DaVita HealthCare Partners said its three Pioneer ACOs, in California, Florida and Nevada, would switch to the Shared Savings Program. Others making the switch include California-based Premier Choice, Denver-based Physician Health Partners and Texas-based Seton Health Alliance. The University of Michigan Health System, which did achieve savings, also will switch.
The Pioneer departures suggest even large, sophisticated provider systems are not as ready to handle downside risk as experts thought they were, said Kavita Patel, managing director for clinical transformation and delivery at the Engelberg Center for Health Care Reform at the Brookings Institution.
Under the Patient Protection and Affordable Care Act
, the CMS established the Pioneer program to test accountable care among hospitals and doctors with “extensive experience” improving care and a readiness for performance-based payments. They are expected to sign ACO contracts in the private sector to spread the model beyond Medicare; half their revenue is supposed to come from private ACO contracts by the end of 2013.
The program makes provider systems responsible for coordinating care, improving outcomes and reducing costs for beneficiaries in the traditional Medicare fee-for-service program. Providers that meet budget targets can keep some of the savings. But if the cost of care for patients exceeded the target, hospitals and doctors may owe Medicare money. The Pioneers operate across 18 states, and the sponsors include large regional health systems and medical groups.
The first year did not measure quality against performance benchmarks, though ACOs were evaluated and rewarded based on reporting quality measures. The use of benchmarks to measure quality performance began in year two, which started in January.
Dr. Robert Berenson, an institute fellow at the Urban Institute, said the problem with the Pioneer design is that provider organizations with lower historical Medicare costs will struggle to succeed under Medicare's formula for bonuses, while ACOs with higher historical costs will be rewarded. “Where you start is the whole name of the game,” he said.
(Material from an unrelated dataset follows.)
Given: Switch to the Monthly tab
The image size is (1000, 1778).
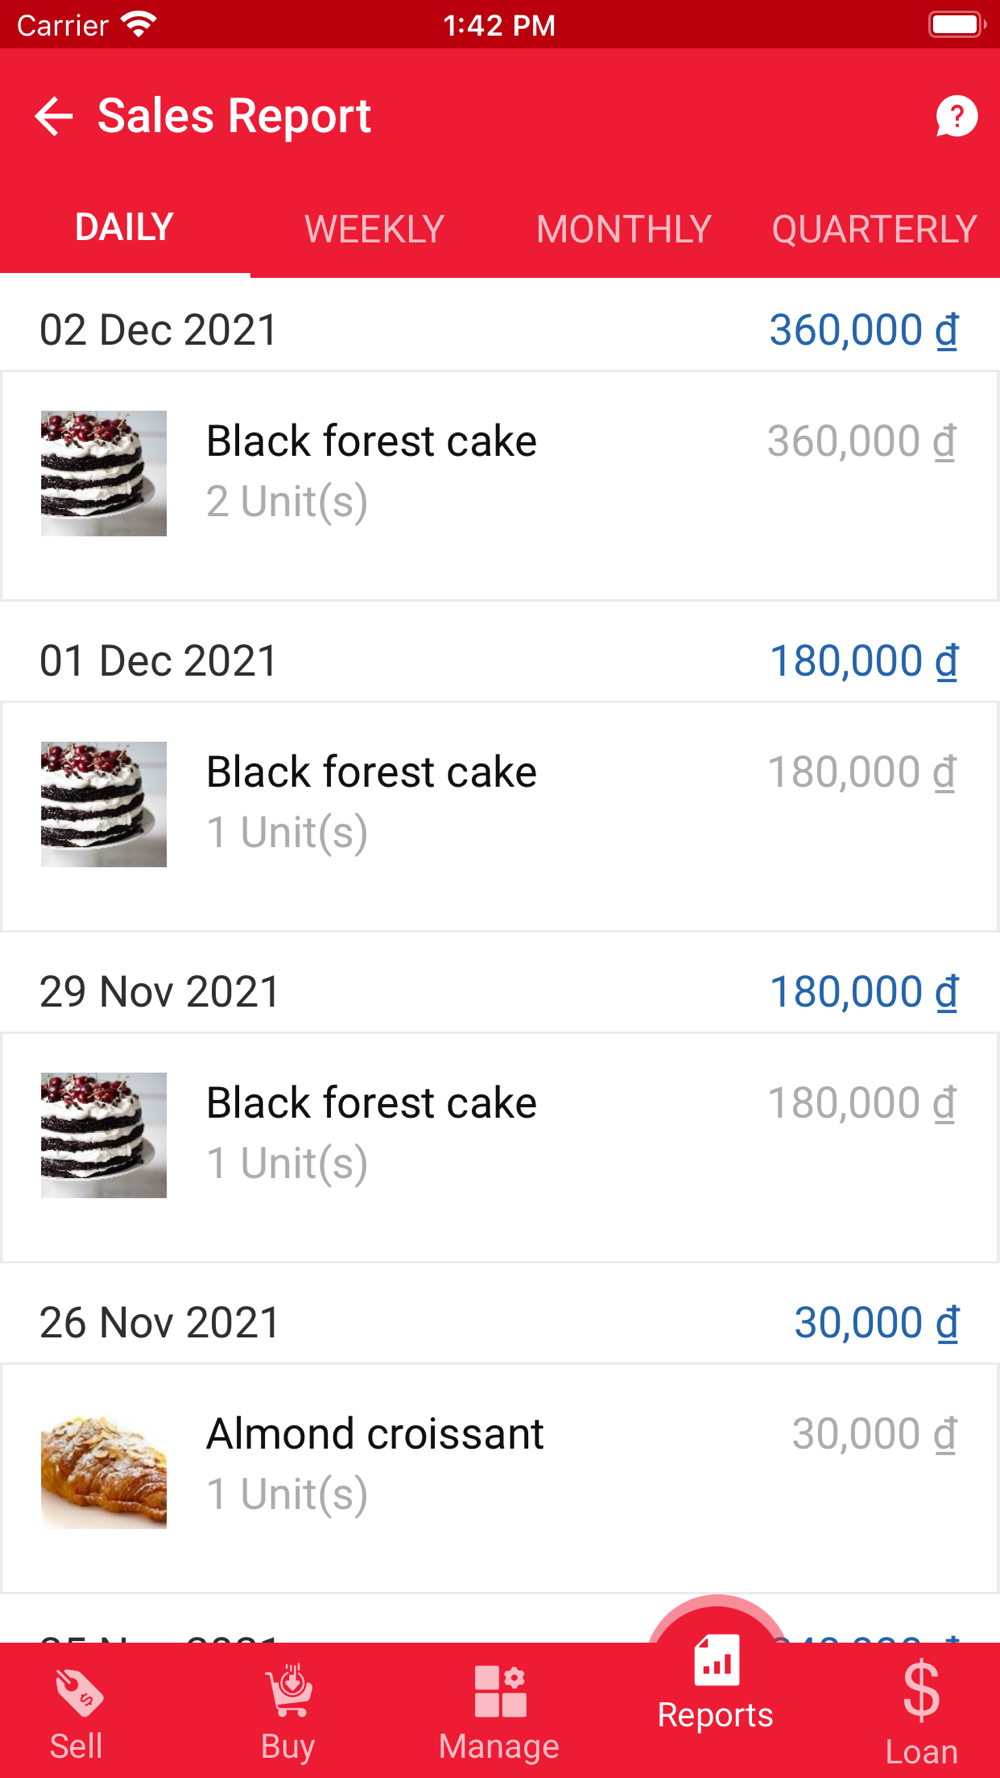Looking at the screenshot, I should point(624,229).
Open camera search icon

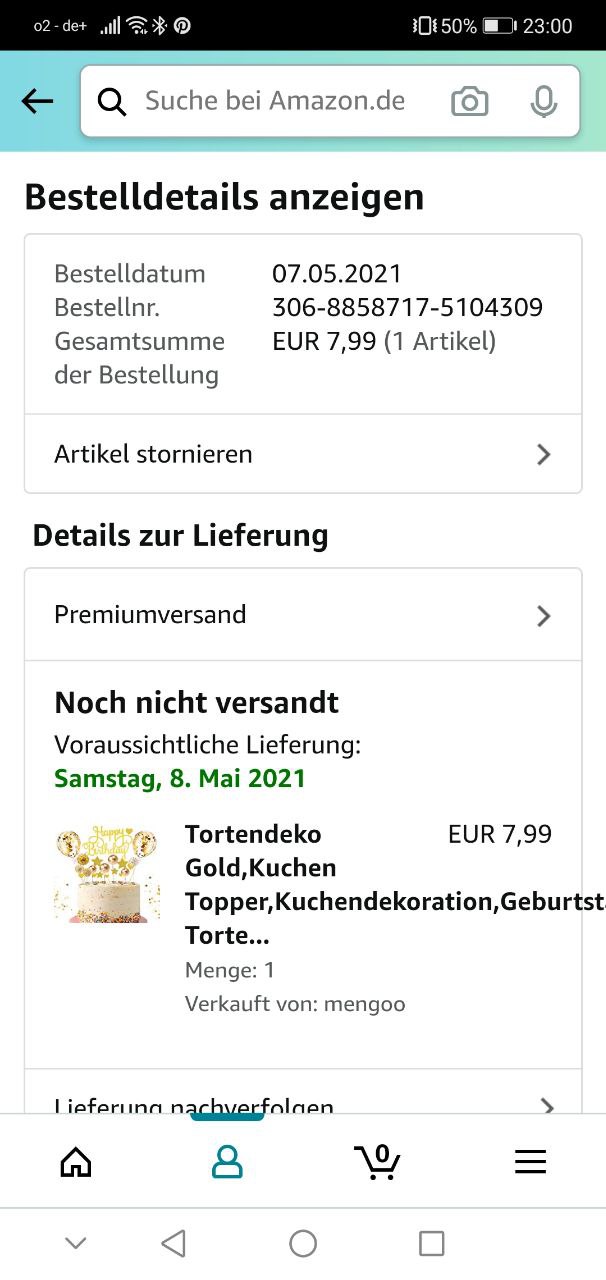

A CMS spokesperson said the agency appreciates the prior success by some ACOs to reduce costs and improve quality, but the initiative seeks “to improve their performance, regardless of their starting point.”
Premier's Damore wrote that the CMS needs to reconsider some elements of the Pioneer structure, including revising the quality benchmarks, making claims data more quickly available to ACOs, and giving ACOs greater flexibility to steer beneficiaries to high-quality, low-cost sites of care and prevent patient turnover.
Todd Sandman, Presbyterian's vice president of strategy and customer engagement, said his organization's ACO struggled to squeeze savings from already-low Medicare payments. Another challenge was that the Pioneer model does not allow ACOs to keep beneficiaries from going outside the ACO network for care. “It's more helpful to be able to guide the care in the setting where you have greater quality control,” he said.
One reason the University of Michigan will switch from the Pioneer program to the Shared Savings Program is to avoid the prospect of financial losses, said Dr. David Spahlinger, senior associate dean for clinical affairs at the university's medical school and executive director of the faculty group practice.
The University of Michigan ACO shaved spending by 0.3% last year, but future losses were possible in the Pioneer program. That's despite the consistent savings its doctors have achieved since 2005 under Medicare's five-year precursor to accountable care, known as the Physician Group Practice Demonstration.
Spahlinger said his ACO has delivery system reform initiatives underway to lower costs, but they likely won't pay off before Medicare again measures Pioneer cost-saving performance at the end of this year.